A distinctly Depression-era cocktail of comedy and tragedy in a bustling night club. Life is unfair and only the most lucky among us ever get what we want–and that’s just a simple fact in this film’s world. Even the fun opening montage of night life in the city, full of rapid-fire jokes and pre-Code hints of seedy sex, has a curious pall over it. It all feels like the good times of unhappy people. Everyone’s laughing and screwing and drinking their way to Hell.
Don’t call it a morality tale, though. It’s not. This film LOVES to throw this sensational stuff at us.
No, it’s just an expression of the day’s cynicism. It’s a sad world out there. Even glamorous places are full of pain, this film says.
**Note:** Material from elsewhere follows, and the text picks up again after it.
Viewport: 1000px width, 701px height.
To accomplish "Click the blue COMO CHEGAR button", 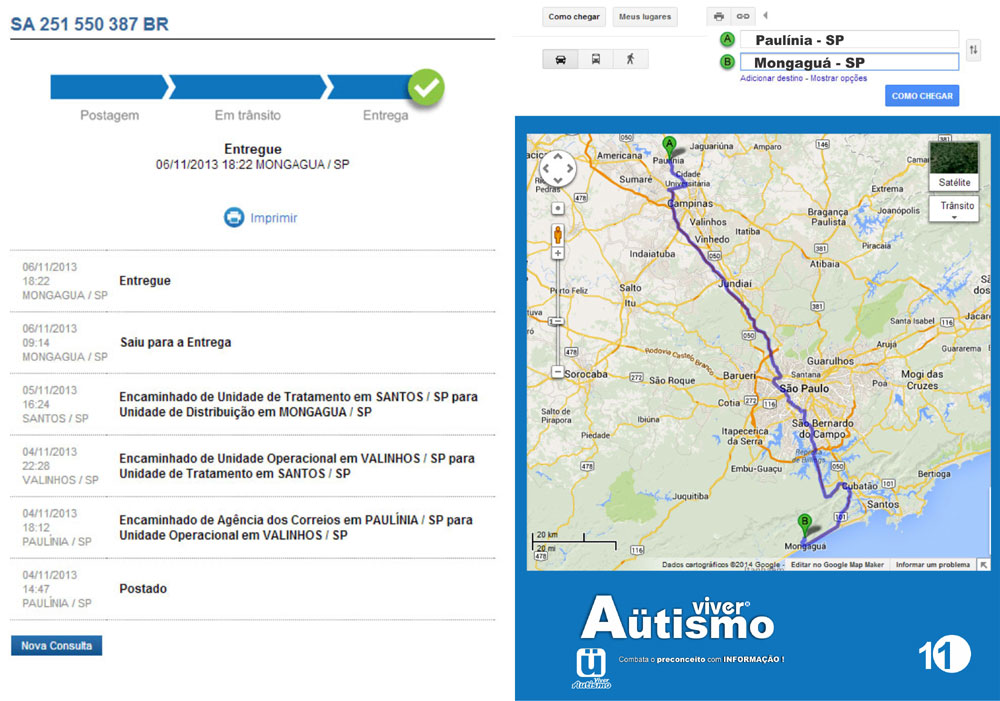I will (x=921, y=96).
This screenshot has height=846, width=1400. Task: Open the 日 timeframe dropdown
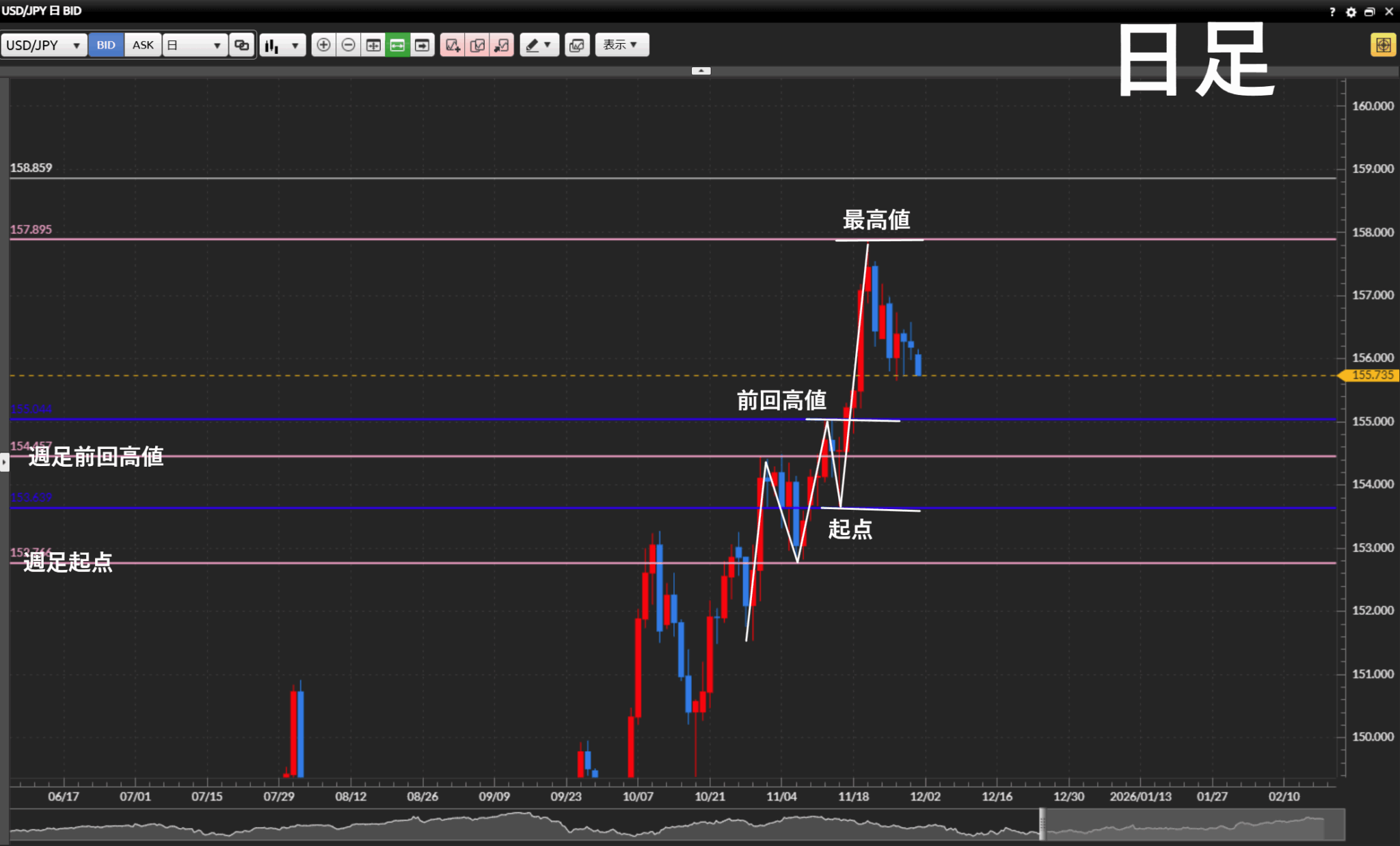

This is one of those movies where everything happens in one night in one setting, a place called Happy’s owned by Boris Karloff. He’s a jerk of a boss and has some shady deals going on the side, but he’s charming to his upper crust clientle, festooned in tuxedos, furs and jewels. These people are also prone to alcoholism and troubled marriages. Karloff works the room every night and has a good idea of who’s cheating on who and he helps them keep their secrets.
Then there are the workers, particularly the chorus girls, who volley wisecracks back-and-forth with each other about the job, about being broke and about their hard luck love lives (there’s a 42nd Street sort of snap to all of that, but a year earlier; incidently, Busby Berkeley worked on one dance number in this film and you can instantly tell that it’s his work). Then, there’s the friendly doorman (Clarence Muse) whose job requires him to stand out in the snow, but he takes everything in stride and with humor even if he can’t get the night off to see his wife who’s in the hospital.
It’s a panorma of characters and storylines here–and all in a mere fifty-seven minutes (yep, this is not even an hour long). We’re not sure who the main characters are until maybe twenty minutes in when it zeroes in on Lew Ayres as a rich guy who drinks his nights away grieving his father’s death (it’s a whole soap opera in which Lew’s mother shot his father) and Mae Clarke as the sensitive chorus girl who sincerely feels for him, when she’s not being hounded by George Raft as a threatening orbiter who wants one thing from her–and it’s not her tuna casserole recipe.
At this film’s quick pace, romance blooms fast, violence happens suddenly and everything can (and does) change in mere seconds. If, like me, you’re into these 1930s antiques, this is a curiosity worth seeing.
The director was Hobart Henley. He both acted and directed through the silent era, starting in 1914 and then saw his career sputter during the sound era. This was his next to last film.